Hi Andy, yes we are but we are looking to stay as close as we can in terms of dimensions and build quality as our Tio. We like layout of renoir/starburst/starlett but we are a little nervous with regards potential problems. 
Dawn.


----------



## Steamdrivenandy (Jun 18, 2007)

pepandspice said:


> Steamdrivenandy said:
> 
> 
> > Are you thinking of going coachbuilt Dawn?
> ...


We're having thoughts along similar lines around the new Swift Compact van, strange really when there appears to be a mini rush by converters the opposite way into PVCs. The two things holding us back is the probability of having to run a third vehicle and giving up the custom made dog accomodation in the back.
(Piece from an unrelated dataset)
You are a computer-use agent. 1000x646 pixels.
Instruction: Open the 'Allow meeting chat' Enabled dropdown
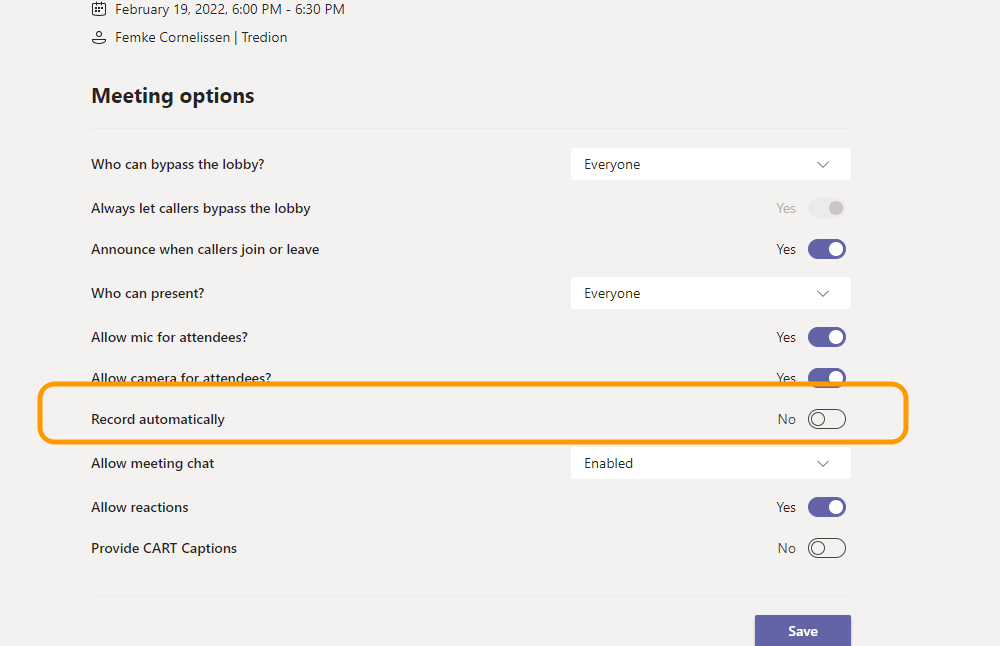click(710, 463)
What we'd really like is a van with a 2ft or so deep garage like ours with furniture above it rather than the obligatory high bed. Then a bed or beds elsewhere that are at floor level.

Andy


----------



## pepandspice (May 1, 2005)

Steamdrivenandy said:


> pepandspice said:
> 
> 
> > Steamdrivenandy said:
> ...


It is difficult when looking to change from panel van to coachbuilt because we have a vehicle with good dimensions at the moment in terms of parking and driveability. We are looking at the autocruise as it is still fairly narrow in width and a little over 20ft long and it would give us a lot more living space than we have at the moment.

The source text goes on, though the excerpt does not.